S'il en venait à s'éloigner de moi comme il le fait avec elle, je crois que je ne pourrais pas le supporter. Il est toute ma vie. Il est à la fois mes battements de cœur et mon oxygène, l'eau qui circule dans mon corps et mon hémoglobine. Je suis coincée. Je ne vois aucune lumière au bout du tunnel, et ce n'est pas faute d'y avoir réfléchi, depuis. L'obscurité m'englobe en son sein, et ce, de plus en plus férocement. D'autant plus que mes doutes sur le métier qu'exerce John ne m'aident en rien.

Et si je couchais avec un mafieux ?

Est-ce que cela changerait quoi que ce soit ?

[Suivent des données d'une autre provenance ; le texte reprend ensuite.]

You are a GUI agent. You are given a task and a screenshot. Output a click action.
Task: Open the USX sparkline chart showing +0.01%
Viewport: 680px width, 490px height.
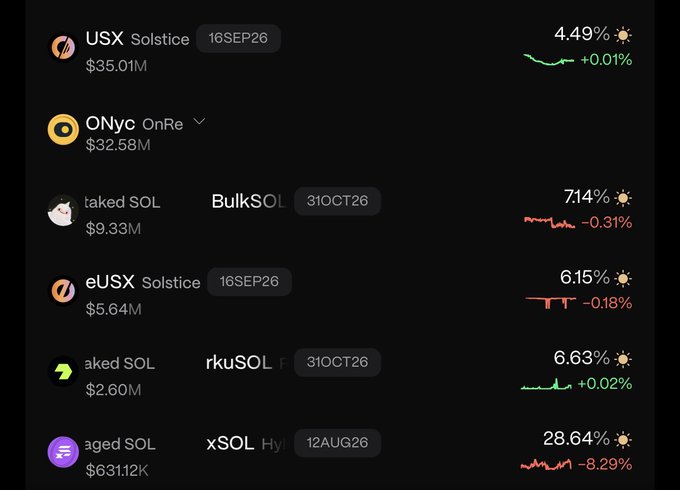coord(549,60)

Quoi qu'il en soit, ce matin, je ne vois, au travers de la fenêtre de ma chambre, que des nuages noirs qui ont envahi le ciel. L'orage gronde au loin. Des éclairs illuminent l'horizon à intervalles réguliers. Le ciel n'est que le reflet de mon humeur, ce matin. Et le reflet de mon dilemme intérieur. Une voie sans issue. Une vie sans espoir. Comment pourrais-je ?

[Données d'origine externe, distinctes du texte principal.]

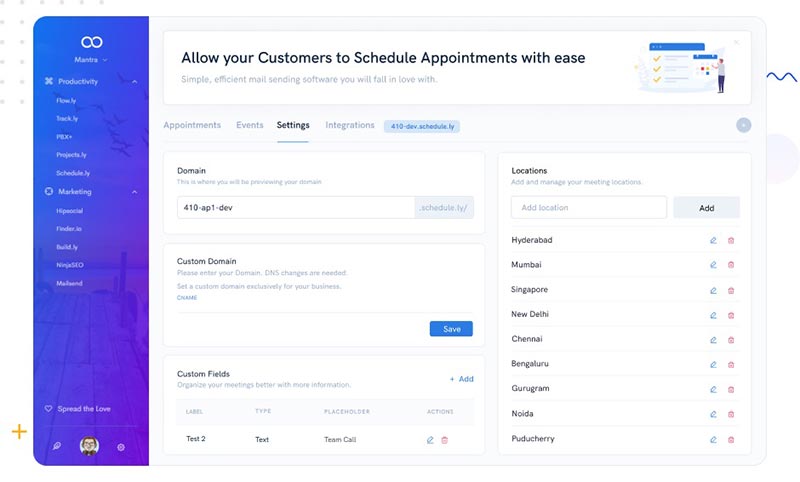Save the custom domain settings
The image size is (800, 482).
click(x=451, y=329)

J'ai mal dormi, et je sais déjà que cette journée sera assurément pénible. Des frissons parcourent mon torse lorsque je relève ma lourde couette en duvet, malgré la chaleur estivale qui ne cesse de grimper encore malgré la pluie et les orages. Je reste comme cela, sans bouger, pendant de longues minutes, en toisant le plafond comme s'il y avait quelque chose d'intéressant à y voir. Lorsque je daigne enfin me redresser dans mon lit, il est déjà midi. Je n'ai pas souhaité sortir de ma chambre avant cette heure pour éviter d'affronter cette journée infâme. Ma tête sonne comme si j'avais subi une trépanation pour insérer des carillons dans ma boîte crânienne.

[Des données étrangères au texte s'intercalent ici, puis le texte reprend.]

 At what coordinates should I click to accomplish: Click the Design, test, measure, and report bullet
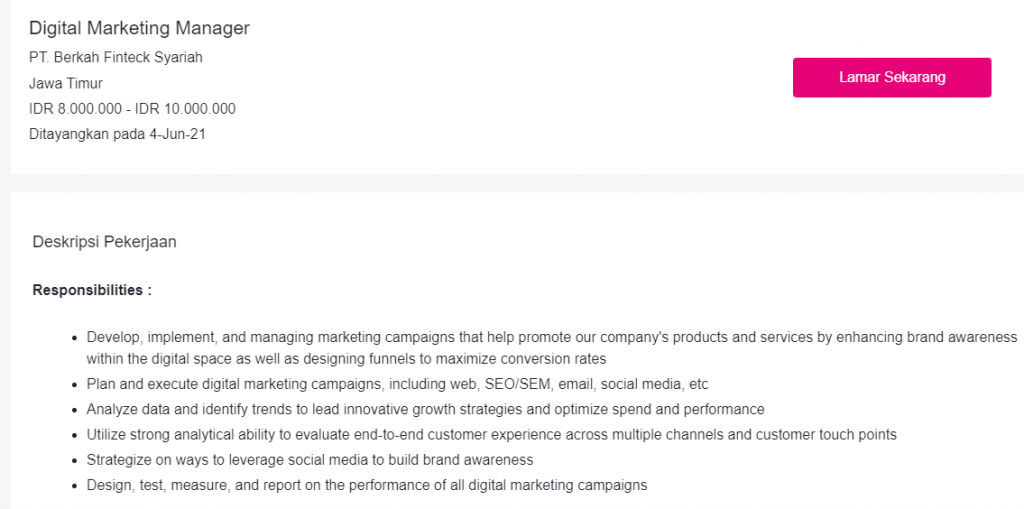point(366,485)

Je sors de mon lit, en culotte. La nuit a été chaude, malgré cette fraîcheur qui me parcourt alors qu'elle n'existe que dans ma tête. Alors, je saisis mon débardeur, sur la table de chevet, et recouvre ma poitrine. Puis, je saisis mon short en jean sur ma chaise de bureau et l'enfile à son tour. Lorsque je me mets enfin debout, j'effectue les quelques pas qui me séparent de mon miroir et observe mon reflet. Mes yeux sont entourés de cernes bleutés, et ma bouche est boursouflée.

Une super nuit !

Une super tête !

— Bon... Force à moi ! M'exclamé-je en serrant les poings le long de mon corps.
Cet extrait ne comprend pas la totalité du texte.